Statistical distribution and distribution of power: In search for harmony in international relations

Abstract

This paper describes how systemic-informational approach could be applied to the analysis of international relations. It considers the interplay of two fundamental concepts: the shape of distribution of countries by their military might and the unipolarity of world structure. It concludes that the most harmonious version of the global distribution of forces is based on the power law, and demonstrates that contemporary military expenses of fifteen leading countries correspond to this regularity, which allows to assume that the existing distribution is optimal and stable.

Keywords

System information culture harmony international relations power law entropy military expenses

1. Introduction

A well-known systemic-informational approach is applied to the problem of military relations between leading countries of the world. This approach has already demonstrated its effectiveness and universality in other areas; such as semantic, linguistic, creative arts (Golitsyn, 2000; Golitsyn & Petrov, 1995, 2005; Petrov, 2017) which supports the claim that this attempt could be productive. The paper considers the optimal structure of international relations, specifically in its military aspect, describing the relations most advantageous for the global system. This approach provides some new results in area, which could be tentatively called “statistical analysis of global conflicts”, being developed for the long time, since (Richardson, 1960) to the latest conclusions of the Club of Rome on the necessity to create a new worldview (von Weizsaeker & Wijkman, 2018).

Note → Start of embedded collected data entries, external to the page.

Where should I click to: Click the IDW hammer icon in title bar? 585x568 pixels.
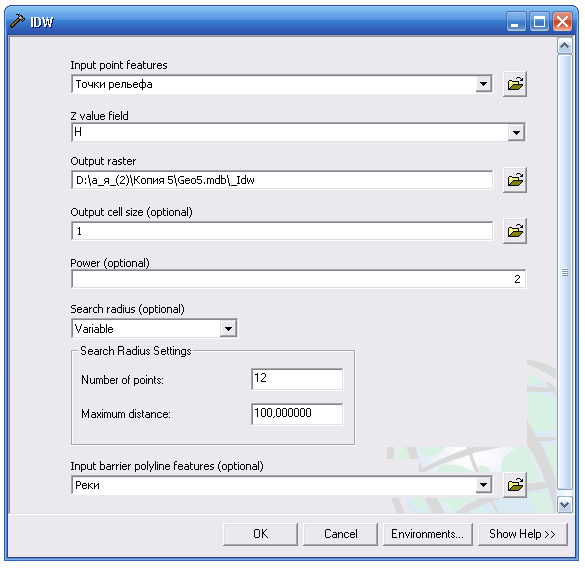point(17,21)
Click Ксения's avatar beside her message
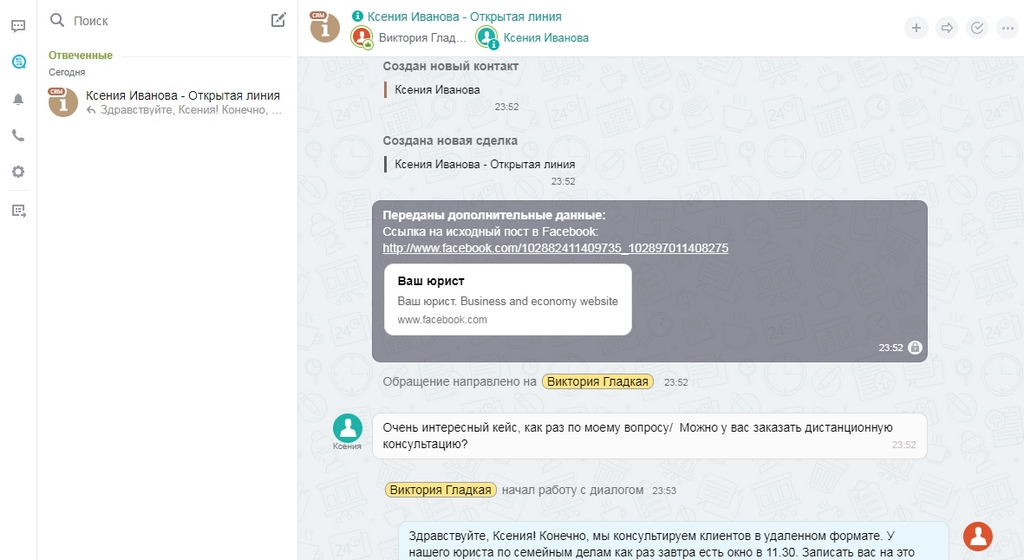Screen dimensions: 1024x560 347,429
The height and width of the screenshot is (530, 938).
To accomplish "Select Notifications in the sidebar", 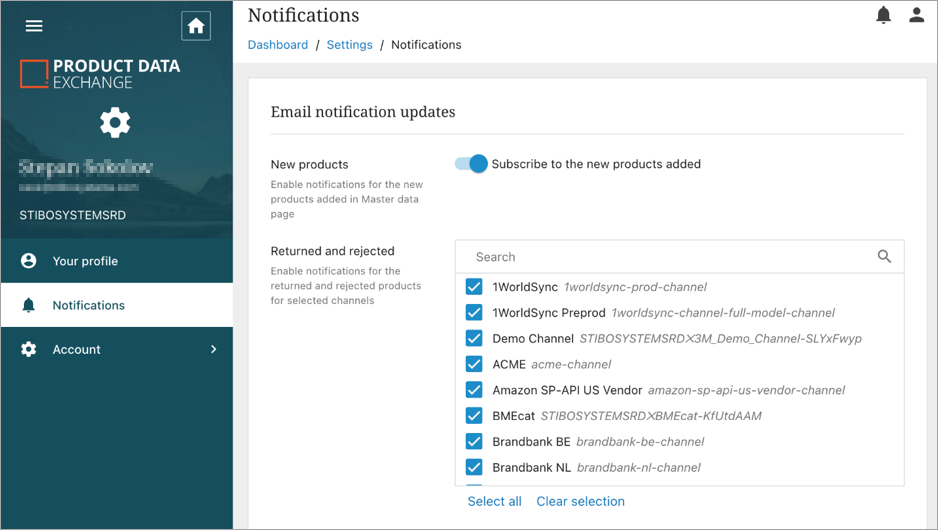I will [88, 305].
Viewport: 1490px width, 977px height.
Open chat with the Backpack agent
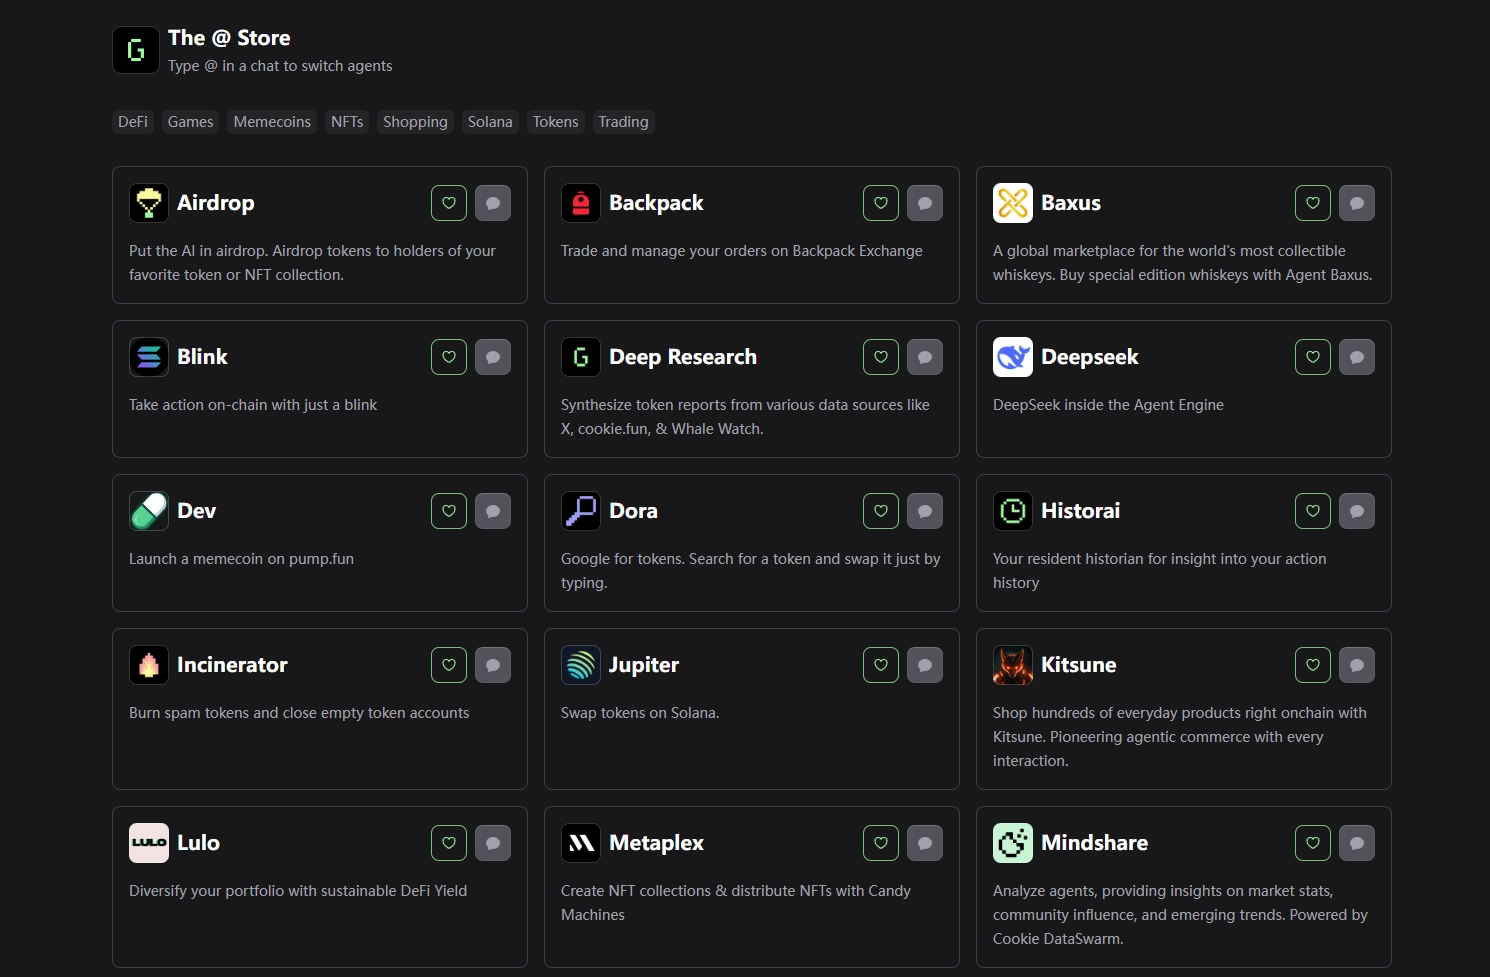click(924, 203)
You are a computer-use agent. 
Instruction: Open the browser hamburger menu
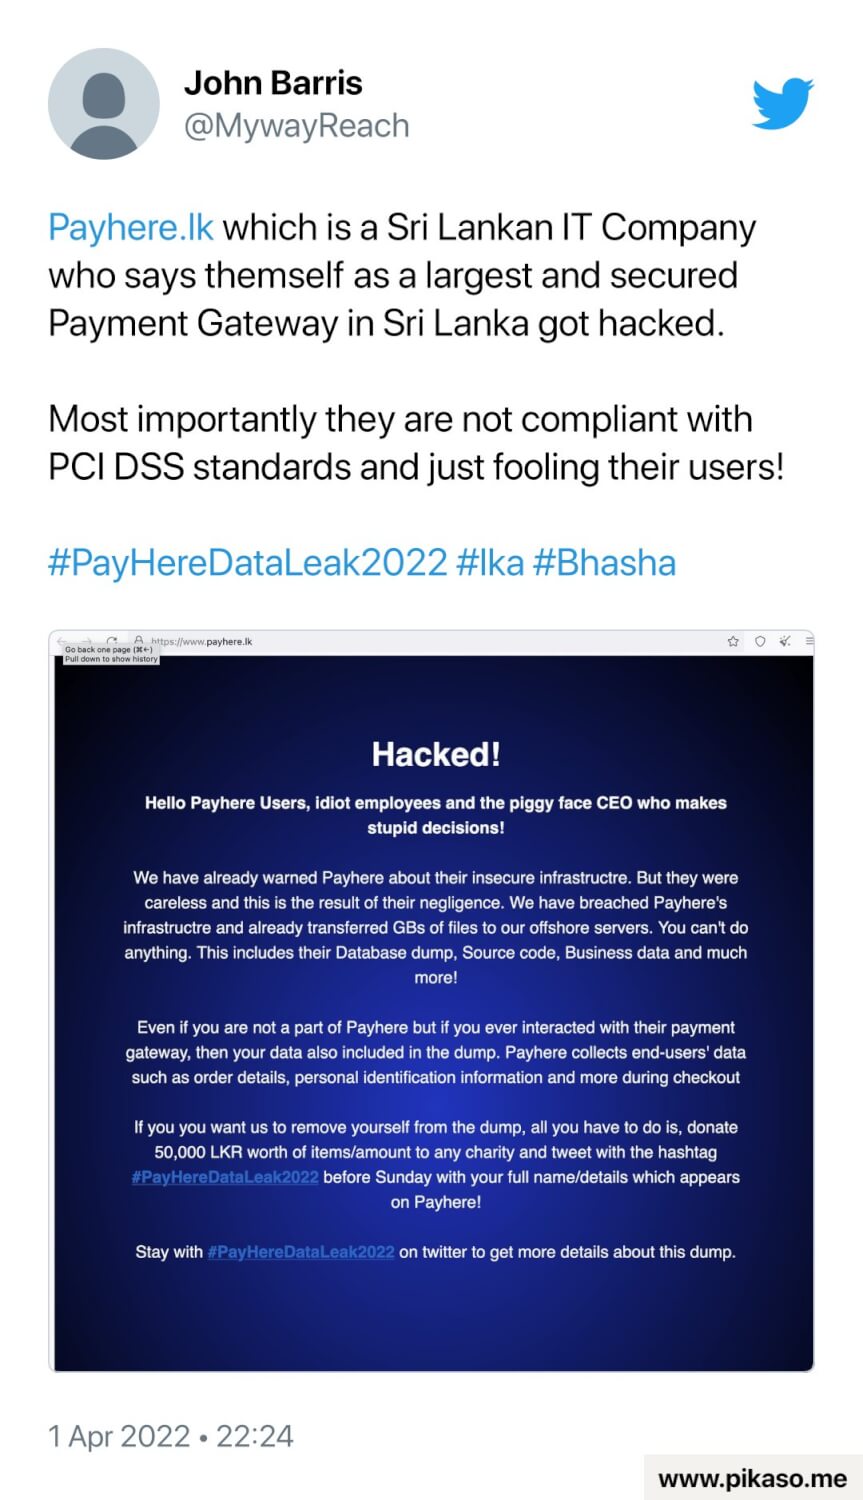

The paper is organized as follows: Section 2 describes theoretical foundation of the systemic-informational approach, Section 3 considers relation between entropy maximization and power law distribution, Section 4 applies developed techniques to empirical data on international relations, Section 5 considers perspectives of the multi-polar world, and Section 6 summarizes.

2. Theoretical foundation: The principle of information maximum

The principle of the information maximum was formulated in (Golitsyn & Petrov, 1995; 1997). It permits to explain many facts and regularities of behavior and evolution of various kinds of adaptive systems and could be presented as follows:

$\displaystyle I(X,R)=\Sigma p(x)\Sigma p(r/x)\log[p(r/x)/p(r)]=H(R)-H(R/X)\max,$ (1)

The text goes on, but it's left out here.